Your choice completely depends on your preferences and goals. 
Another SAVE!!!

Daryl
MN


----------



## Mark_f (Nov 21, 2014)

ScrapMetal said:


> Especially for a lathe with the "under" drive I would prefer a stitched flat belt, either leather or composite.  I know guys complain about the "tink, tink, ..." you can get from the metal stitching with a traditional belt but they are so much easier to install, work with, and change if necessary.  I put a composite belt from Al Bino Machining on my SB and have been very happy with it.  I've also seen recommendations for John Knox as a source for belts.
> 
> -Ron



    I hear a of comments from people about the "tink" "tink" of the leather belt with clipper splicing. I must be lucky cause mine never makes any noise.( or I just can't hear it )

Mark


----------



## dlane (Nov 21, 2014)

Thanks for the replies , I went with a green motor drive belt from napa. The one that came in it was old, fraying, jumped all over the place, green one runs alot smother/quieter but not perfect  , thinking of a easy way to release tension when not in use.  
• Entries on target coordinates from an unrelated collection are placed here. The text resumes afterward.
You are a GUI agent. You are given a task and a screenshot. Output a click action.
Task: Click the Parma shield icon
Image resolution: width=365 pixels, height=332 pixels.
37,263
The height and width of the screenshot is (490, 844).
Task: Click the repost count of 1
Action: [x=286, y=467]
Any one have any luck with a link type head stock belt  - pros , cons  
composite super glued, rubber glued , leather stitched,?"=======" can u glue leather "Goop maybe"?.  rope, pantyhose?. lol
   Thanks again 
     Derrick


----------



## Thoro (Nov 22, 2014)

Here is what I learned while rebuilding my heavy 10:

When I received my lathe, it had a shop made flat pulley on the motor, as well as the flat pulley on the countershaft.  This was common for guys to change the motor pulley over to flat as it doesn't seem to make much sense to run a v belt on a flat pulley.  However, this was normal and standard issue on these lathes.  The motor drives the v pulley and the amount of contact area on the large countershaft pulley has no effect on the grip you get with or without a v pulley.  In fact, a flat pulley will provide less grip and you will get slippage.

So, I put a v pulley back on the motor and it runs great.  It is also more forgiving on motor alignment.  If you don't align the motor perfectly a flat pulley will want to walk off the pulleys one way or another.

Hope this helps.


----------



## fixit (Nov 22, 2014)

For flat belts I highly recommend "John Knox" at http://www.leatherdrivebelts.com/ He provided me with a belt for a LOGAN I rebuilt for a friend. He's a GREAT GUY & loves to talk about belts. The price was right also.

fixit


----------



## woodtickgreg (Nov 22, 2014)

I just stitched an automotive serpentine belt and it works great.


----------



## dlane (Dec 2, 2014)

Have an extra serp belt for my truck , flat on one side ribbed on the other. think i'll try splicing & gluing w/ flexible superglue kinda like what was on it. Time will tell, Its long enough for two.
thanks


----------